Line by line, give the data again exactly as it appears.

(Saved entries)

▽

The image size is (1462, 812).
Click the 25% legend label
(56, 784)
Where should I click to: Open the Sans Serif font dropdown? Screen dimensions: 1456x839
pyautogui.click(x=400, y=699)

△

→ Written response
The image size is (1462, 812).
Click the 25% legend label
(56, 784)
Where should I click to: Open the Sans Serif font dropdown? Screen dimensions: 1456x839
pyautogui.click(x=400, y=699)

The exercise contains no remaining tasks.